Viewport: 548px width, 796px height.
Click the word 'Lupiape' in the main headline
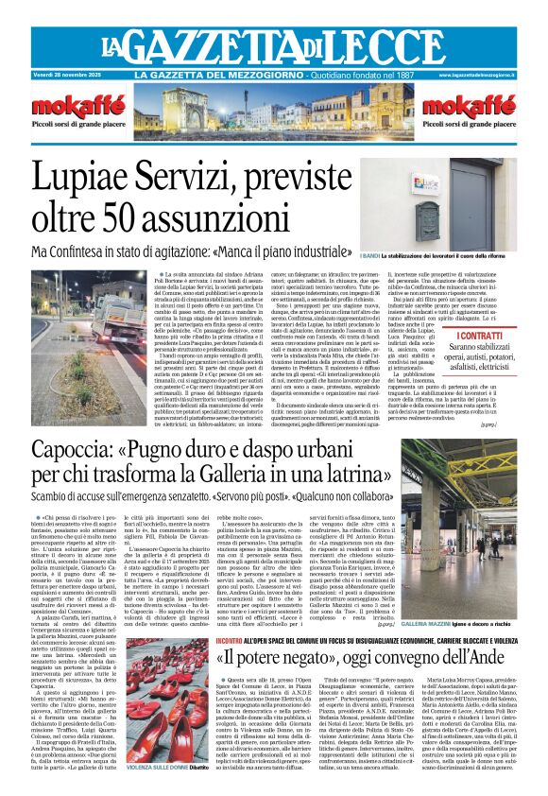point(122,178)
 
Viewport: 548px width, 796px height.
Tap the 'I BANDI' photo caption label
point(371,256)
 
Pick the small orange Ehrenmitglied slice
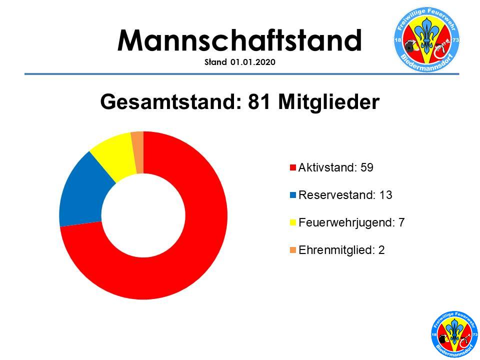pyautogui.click(x=138, y=152)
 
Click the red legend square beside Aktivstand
pyautogui.click(x=293, y=168)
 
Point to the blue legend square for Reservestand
pyautogui.click(x=293, y=195)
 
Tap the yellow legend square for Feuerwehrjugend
pyautogui.click(x=293, y=222)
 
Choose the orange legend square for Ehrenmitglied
pyautogui.click(x=293, y=250)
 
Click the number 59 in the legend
pyautogui.click(x=366, y=168)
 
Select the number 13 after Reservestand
pyautogui.click(x=386, y=195)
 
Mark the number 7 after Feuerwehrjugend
pyautogui.click(x=402, y=222)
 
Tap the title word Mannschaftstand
pyautogui.click(x=240, y=40)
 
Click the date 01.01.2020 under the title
pyautogui.click(x=253, y=62)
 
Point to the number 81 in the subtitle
pyautogui.click(x=260, y=102)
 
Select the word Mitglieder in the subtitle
pyautogui.click(x=329, y=102)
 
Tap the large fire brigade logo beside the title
pyautogui.click(x=426, y=40)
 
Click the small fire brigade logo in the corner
pyautogui.click(x=454, y=334)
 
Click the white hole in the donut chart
pyautogui.click(x=144, y=216)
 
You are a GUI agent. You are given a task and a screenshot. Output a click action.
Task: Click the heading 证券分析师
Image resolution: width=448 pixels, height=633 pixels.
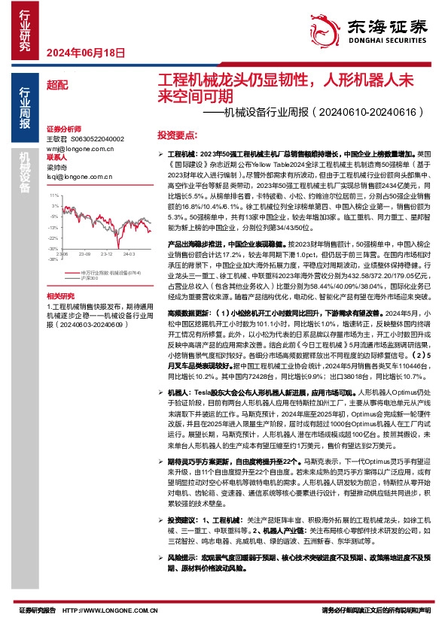click(x=62, y=130)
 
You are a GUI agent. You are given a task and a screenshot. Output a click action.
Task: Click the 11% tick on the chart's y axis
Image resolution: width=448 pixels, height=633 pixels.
click(x=53, y=194)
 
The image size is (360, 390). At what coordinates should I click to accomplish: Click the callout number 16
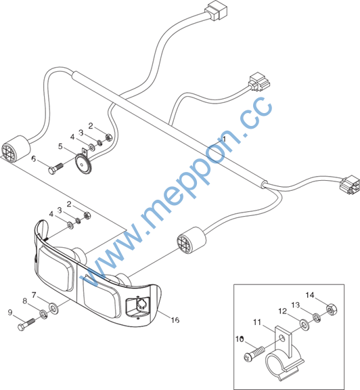pos(175,320)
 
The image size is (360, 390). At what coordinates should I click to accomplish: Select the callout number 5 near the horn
pos(60,146)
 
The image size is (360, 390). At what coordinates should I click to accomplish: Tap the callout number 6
pos(34,158)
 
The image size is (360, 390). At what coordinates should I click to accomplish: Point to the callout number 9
pos(10,312)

STATED GOAL » Copy all of the entries above word for word, leaving out the pictures.

IN RESPONSE »
Viewport: 548px width, 796px height.
Click the word 'Lupiape' in the main headline
point(122,178)
 
Viewport: 548px width, 796px height.
Tap the 'I BANDI' photo caption label
point(371,256)
 
Pick the small orange Ehrenmitglied slice
pyautogui.click(x=138, y=152)
 
Click the red legend square beside Aktivstand
pyautogui.click(x=293, y=168)
 
Point to the blue legend square for Reservestand
pyautogui.click(x=293, y=195)
 
Tap the yellow legend square for Feuerwehrjugend
pyautogui.click(x=293, y=222)
 
Choose the orange legend square for Ehrenmitglied
pyautogui.click(x=293, y=250)
 
Click the number 59 in the legend
pyautogui.click(x=366, y=168)
 
Select the number 13 after Reservestand
pyautogui.click(x=386, y=195)
 
Mark the number 7 after Feuerwehrjugend
pyautogui.click(x=402, y=222)
 
Tap the title word Mannschaftstand
pyautogui.click(x=240, y=40)
 
Click the date 01.01.2020 under the title
pyautogui.click(x=253, y=62)
 
Point to the number 81 in the subtitle
pyautogui.click(x=260, y=102)
 
Select the word Mitglieder in the subtitle
pyautogui.click(x=329, y=102)
 
Tap the large fire brigade logo beside the title
pyautogui.click(x=426, y=40)
 
Click the small fire brigade logo in the corner
pyautogui.click(x=454, y=334)
 
Click the white hole in the donut chart
pyautogui.click(x=144, y=216)
 
You are a GUI agent. You are given a task and a screenshot. Output a click action.
Task: Click the heading 证券分析师
Image resolution: width=448 pixels, height=633 pixels.
click(x=62, y=130)
 
You are a GUI agent. You are given a task and a screenshot. Output a click action.
Task: Click the 11% tick on the chart's y axis
Image resolution: width=448 pixels, height=633 pixels.
click(x=53, y=194)
 
The image size is (360, 390). At what coordinates should I click to accomplish: Click the callout number 16
pos(175,320)
 
The image size is (360, 390). At what coordinates should I click to accomplish: Select the callout number 5 near the horn
pos(60,146)
 
The image size is (360, 390). At what coordinates should I click to accomplish: Tap the callout number 6
pos(34,158)
 
The image size is (360, 390). At what coordinates should I click to accomplish: Point to the callout number 9
pos(10,312)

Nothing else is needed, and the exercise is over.